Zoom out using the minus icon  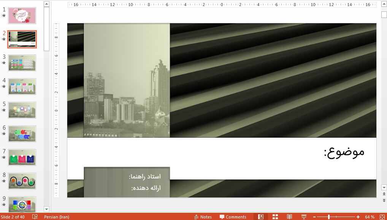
------------------------------
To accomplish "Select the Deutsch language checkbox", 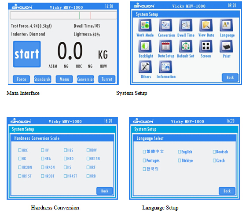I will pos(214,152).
------------------------------
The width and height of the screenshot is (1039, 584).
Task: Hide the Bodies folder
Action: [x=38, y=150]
------------------------------
> **Task brief**:
Copy out the part of the entries that opens with the line containing "The width and" and closes with the line containing "Action: [x=38, y=150]", reproducing each line exactly.

> **The response**:
The width and height of the screenshot is (1039, 584).
Task: Hide the Bodies folder
Action: [x=38, y=150]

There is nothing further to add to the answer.